Yesterday morning we got an early start, well early for weekend standards, on a three mile hike along Bloodswamp which is located in the corner of Barre, Oakham and Rutland. This whole area is part of the Ware River watershed land owned by the Commonwealth. The 25,000 acres were originally taken from the villages of West Rutland, Coldbrook Springs and White Valley to supplement the drinking water supply of the Wachusett Reservoir for homes in the greater Boston area. The aqueduct connecting the Ware River to Wachusett Reservoir was finished in 1931. Just two years later the aqueduct connecting the Quabbin Reservoir to Ware River was finished. For the most part, water from the Quabbin Reservoir flows through the aqueduct. Water from the Ware River is principally a back-up source.

The beavers are keeping the area flooded. Trees that filled the valley are now standing dead amid a variety of wetland plants.
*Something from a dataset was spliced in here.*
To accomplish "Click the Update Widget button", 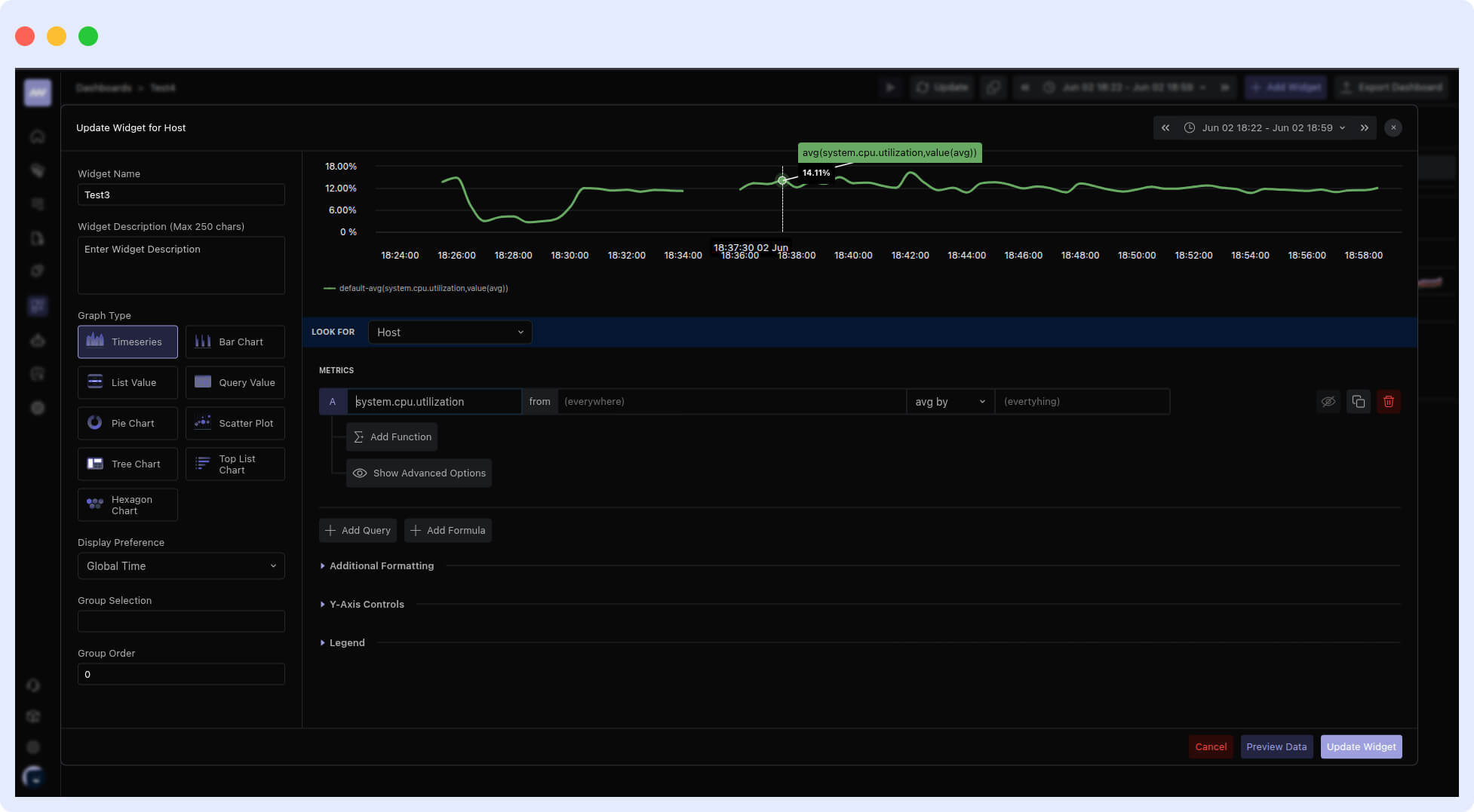I will (x=1361, y=747).
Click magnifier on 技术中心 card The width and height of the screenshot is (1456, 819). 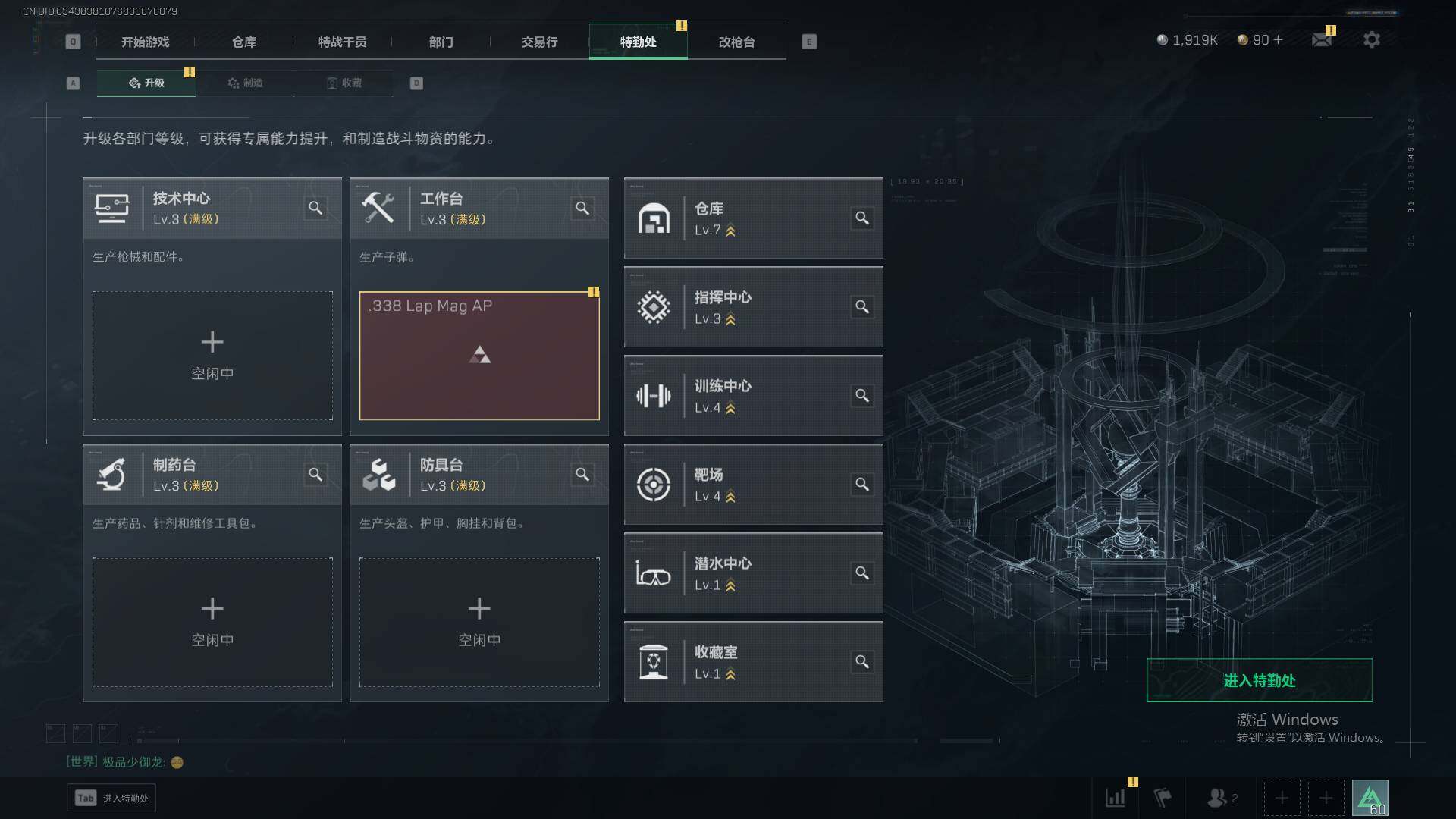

The great blue herons are nesting in a half dozen trees in Bloodswamp.

New England Blazing Star

We also saw a rare liatris, the New England Blazing Star which is a species of special concern. The beautiful purple blooms were found along Pine Plains Road in disturbed areas near the dikes.

Three dikes were part of the loop hike. While it’s not confirmed, the assumption is that these dikes were built to increase the capacity of the Barre Falls Dam during flooding episodes. The Barre Falls Dam was authorized in 1941 after severe flooding in the Ware River valley in 1936 and 1938. The dam and dikes were finished in 1958 and have the capacity to hold back 7.9 billion gallons of water. In 1987 there were four or five days of rain and the dam was closed and saved downstream communities from certain flooding. Over 5 billion gallons of water was slowly released from the valley after the storm system.